Friday, September 18, 2020

How to Stick to Your Streaming Plans

Have you been struggling to follow through with plans on your Twitch streams? Maybe you committed to doing a daily morning show, but couldn't keep it consistent for more than a few weeks. Or you wanted to make compilation videos from your streams, but stopped uploading after the second entry. It could be as simple as saying you were going to start streaming in the first place, but quickly finding you couldn't follow through. Don't worry if you've been in this situation, it's happened to all of us at one point or another. The problem however, might lie deeper than motivation or time commitments- often the root cause of our failed plans is the fact that we announced them in the first place. 

I went pretty deep into the philosophy and science behind this concept in the entry Build Your Twitch Channel Like You're a Secret Agent, but suffice it to say that telling others about your goals releases the same chemical in your brain as actually achieving that goal. And for most of us who are constantly pressured by stressful lives and generally starved for time, it becomes easy to give up on the goal itself once we've received the initial boost of gratification from announcing it. This ultimate irony is one of the greatest dream killers on Earth. From the moment that idea leaves your lips, it's immediately placed on the executioner's block. If you're not already able to consistently make good on a plan by the time you announce it, then its days are numbered. In this entry, I'll teach you how to avoid announcing your projects too early, so you can more easily stick to your streaming goals. 


When it comes to announcing things prematurely, there are varying degrees of damage which might be caused to our channels. Of course, the most lethal is when someone tells people about a plan before they've even started working it. This ensures that they not only feel accomplishment before actually being accomplished (once again, see the 'Secret Agent' entry for more on this), but they also have no concept of the real-world logistics of putting this plan into action. Think of all the times you or someone you know has announced that they're going to begin working out, build a new business, or write a novel before ever starting to work at it. Now think about how many of those plans ever led to anything concrete. The results are likely pretty grim. The concept of the New Year's Resolution is probably the most common version of this 'announcing before doing' practice, and everyone knows how rarely those are kept up. To attach an actual number to it, 92% of Americans fail to keep their resolutions for a full year, and 80% will give up within the first month. Essentially, if you announce a plan before starting to work on it, you've already signed its death warrant.

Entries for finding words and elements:
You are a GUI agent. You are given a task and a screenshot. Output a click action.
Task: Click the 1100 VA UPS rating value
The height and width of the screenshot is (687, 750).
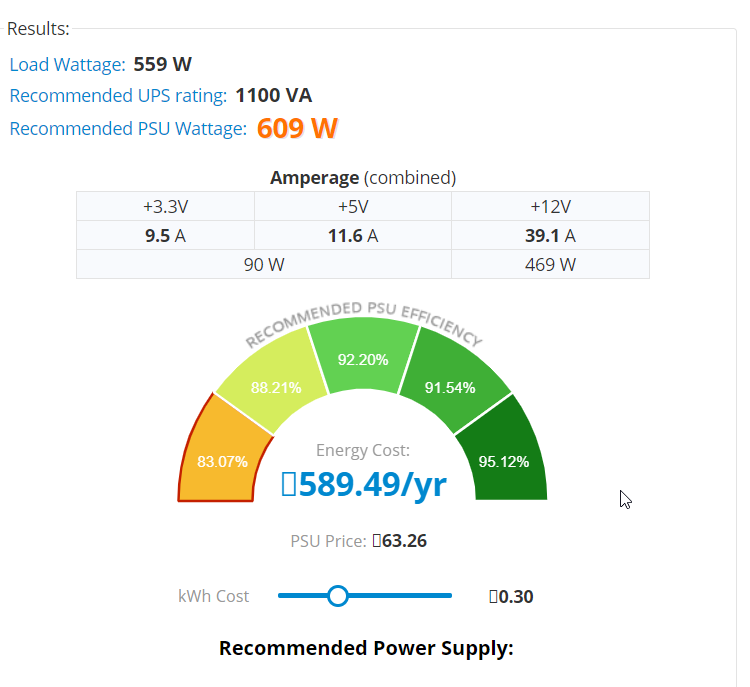[x=274, y=96]
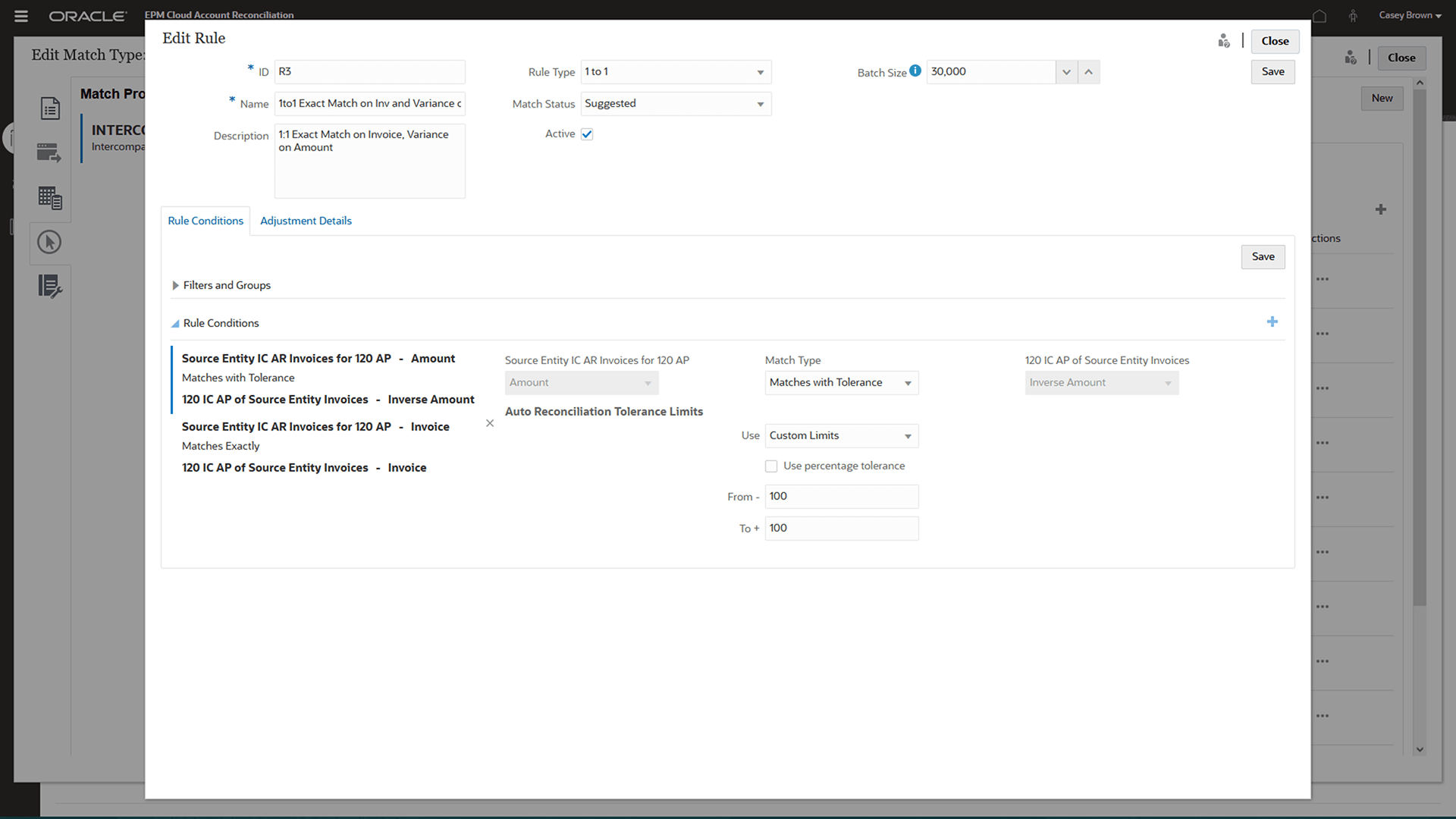Expand the Filters and Groups section

[177, 285]
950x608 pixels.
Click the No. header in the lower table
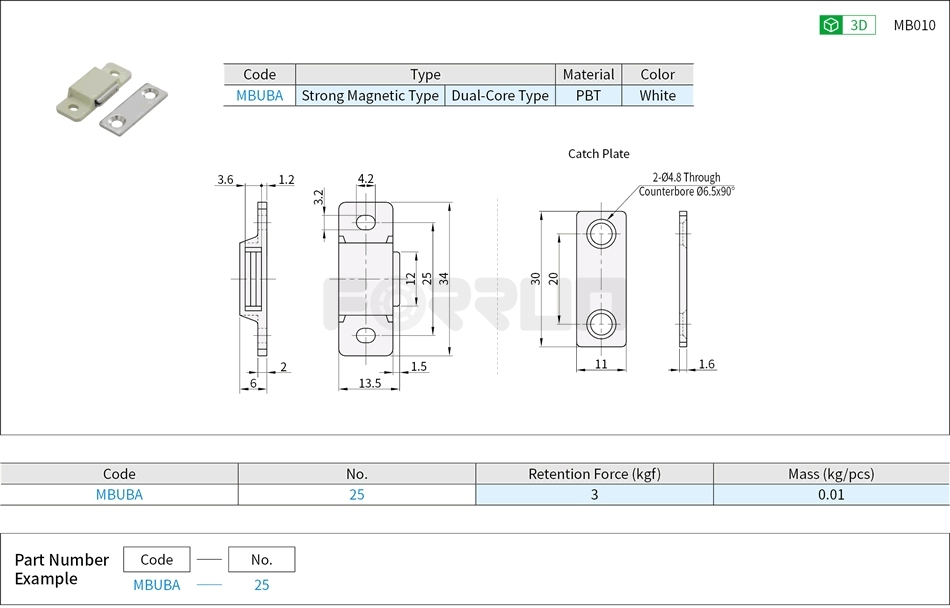pyautogui.click(x=357, y=473)
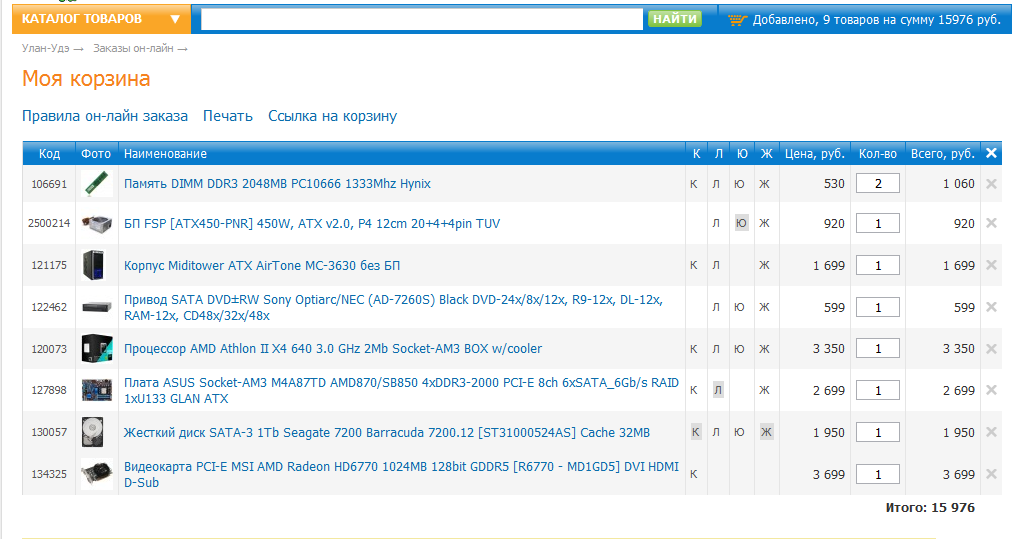The width and height of the screenshot is (1019, 539).
Task: Open the AirTone case product photo
Action: coord(96,265)
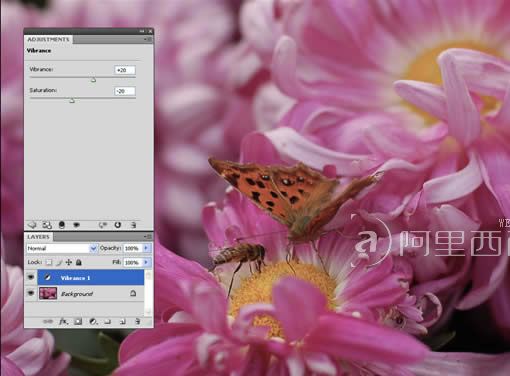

* **Task to complete**
Copy word for word the part of the streaming plans text from "How to Stick" to "the first place.". The records aren't needed for anything here.

* **Result of the task**
How to Stick to Your Streaming Plans

Have you been struggling to follow through with plans on your Twitch streams? Maybe you committed to doing a daily morning show, but couldn't keep it consistent for more than a few weeks. Or you wanted to make compilation videos from your streams, but stopped uploading after the second entry. It could be as simple as saying you were going to start streaming in the first place, but quickly finding you couldn't follow through. Don't worry if you've been in this situation, it's happened to all of us at one point or another. The problem however, might lie deeper than motivation or time commitments- often the root cause of our failed plans is the fact that we announced them in the first place.